Turnamen esports yang digelar di Gedung BPMJ, Rabu (8/7/2026), menjadi bagian dari upaya Polri mendorong generasi muda menyalurkan minat, bakat, dan kreativitas di dunia digital melalui kompetisi yang sehat, sportif, dan berprestasi.
Pembukaan kegiatan dilakukan oleh Dirpamobvit Polda Metro Jaya Brigjen Pol. Joko Sulistio yang mewakili Wakapolda Metro Jaya. Acara tersebut turut dihadiri Ketua Indonesia Esports Association (IESPA) Ibnu Risha Pradito, CEO dan Founder TRIP Kripto Gabriel Rey, perwakilan Esports Indonesia (ESI) DKI Jakarta, panitia penyelenggara, serta ratusan peserta Kapolri Cup 2026.
Dalam sambutannya, Brigjen Pol. Joko Sulistio menegaskan bahwa Polda Metro Jaya memberikan dukungan penuh terhadap perkembangan industri esports yang saat ini menjadi salah satu sektor kreatif dengan pertumbuhan pesat di Indonesia.

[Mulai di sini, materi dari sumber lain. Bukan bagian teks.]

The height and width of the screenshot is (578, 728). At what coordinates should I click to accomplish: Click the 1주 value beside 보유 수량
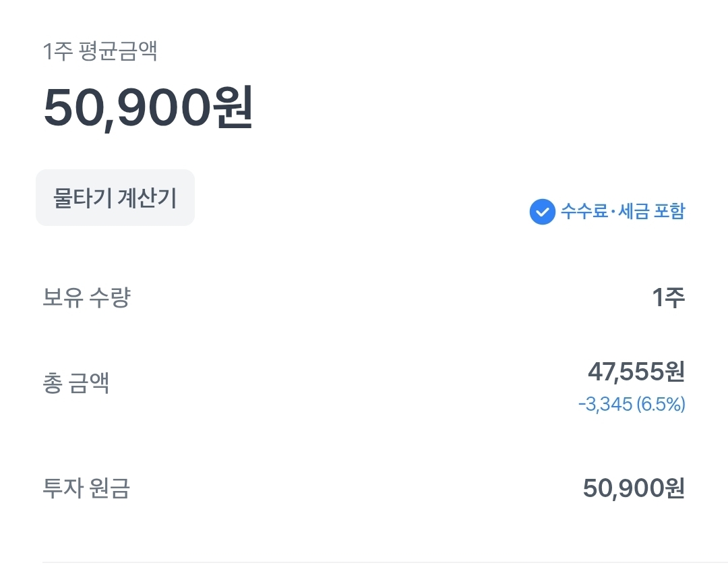(669, 297)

Menurutnya, kehadiran Polri dalam penyelenggaraan Kapolri Cup bukan sekadar mendukung sebuah kompetisi permainan digital, tetapi juga membangun ekosistem digital yang sehat dan produktif bagi generasi muda.
"Polda Metro Jaya tidak ingin hanya hadir sebagai penonton. Kami ingin turut mendukung agar ruang digital, termasuk dunia esports, dapat terus menjadi media yang positif bagi generasi muda untuk berkarya, berprestasi, dan mengembangkan potensi diri," ujar Brigjen Joko.

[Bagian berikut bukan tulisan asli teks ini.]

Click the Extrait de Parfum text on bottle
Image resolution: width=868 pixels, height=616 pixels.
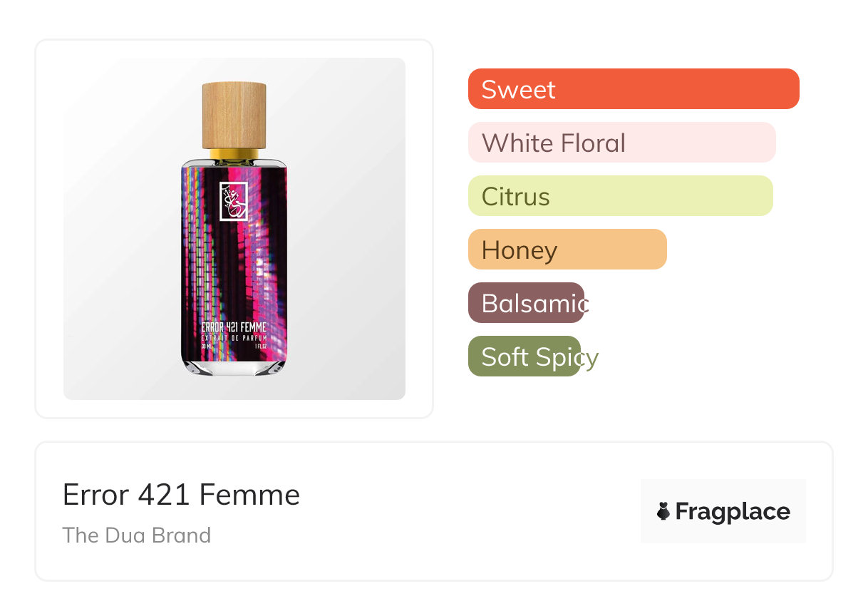tap(234, 337)
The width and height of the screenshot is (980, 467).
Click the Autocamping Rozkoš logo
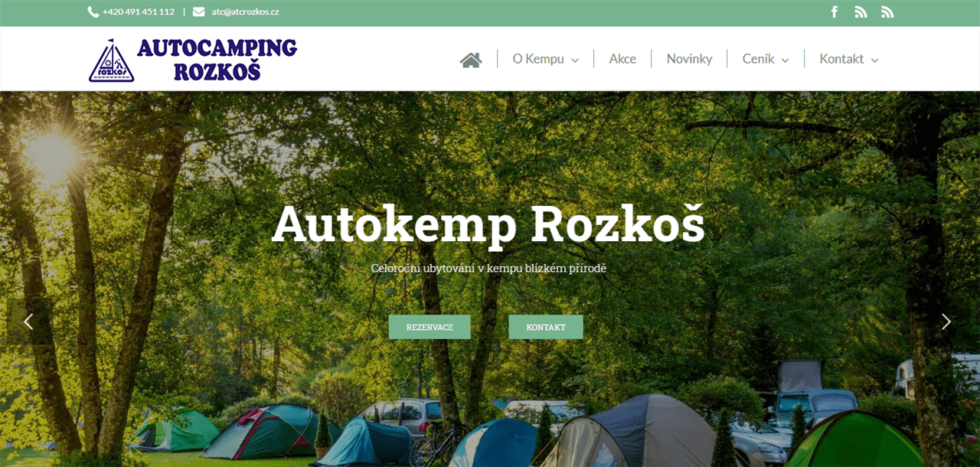193,60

Ia menjelaskan bahwa esports saat ini telah berkembang menjadi cabang olahraga kompetitif yang menuntut kemampuan berpikir strategis, kerja sama tim, komunikasi, disiplin, serta kemampuan mengambil keputusan secara cepat dan tepat.
Karena itu, Brigjen Joko berharap Kapolri Cup 2026 tidak hanya menghasilkan para juara, tetapi juga mampu membentuk karakter generasi muda yang menjunjung tinggi sportivitas, disiplin, solidaritas, dan semangat berkompetisi secara sehat.

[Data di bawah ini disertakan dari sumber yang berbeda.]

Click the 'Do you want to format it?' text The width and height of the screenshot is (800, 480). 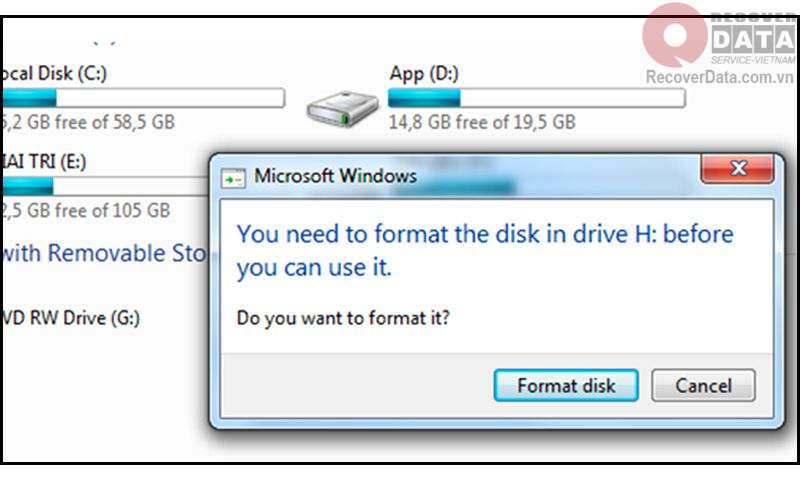[x=343, y=318]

Sementara itu, Ketua IESPA Ibnu Risha Pradito menyampaikan apresiasi kepada Polri yang terus memberikan ruang bagi perkembangan esports nasional melalui penyelenggaraan Kapolri Cup.
Menurutnya, turnamen tersebut menjadi wadah pembinaan atlet esports dari berbagai daerah yang dapat berjenjang mulai dari tingkat Polres, kabupaten/kota, hingga nasional.
"Dulu mungkin tidak pernah terpikirkan anak-anak gamers bisa bertanding di kantor polisi. Namun sekarang, melalui Kapolri Cup, mereka bisa bertanding di lingkungan kepolisian. Ini luar biasa," kata Ibnu.
Ia menambahkan bahwa perkembangan esports tidak hanya melahirkan atlet profesional, tetapi juga membuka peluang karier di berbagai bidang seperti pelatih, komentator (caster), penyelenggara turnamen, media digital, analis pertandingan, hingga konten kreator.
Ibnu berharap kompetisi tersebut mampu melahirkan atlet-atlet esports baru yang kelak dapat mengharumkan nama Indonesia di tingkat internasional.
"Selamat bertanding. Jaga sportivitas, tunjukkan kemampuan terbaik, dan jadikan esports sebagai ruang positif untuk berprestasi," pungkasnya.
Melalui Kapolri Cup 2026, Polda Metro Jaya berharap dapat memperkuat sinergi antara Polri dan generasi muda, sekaligus mendorong pemanfaatan teknologi digital sebagai sarana pengembangan prestasi, kreativitas, dan inovasi di era transformasi digital.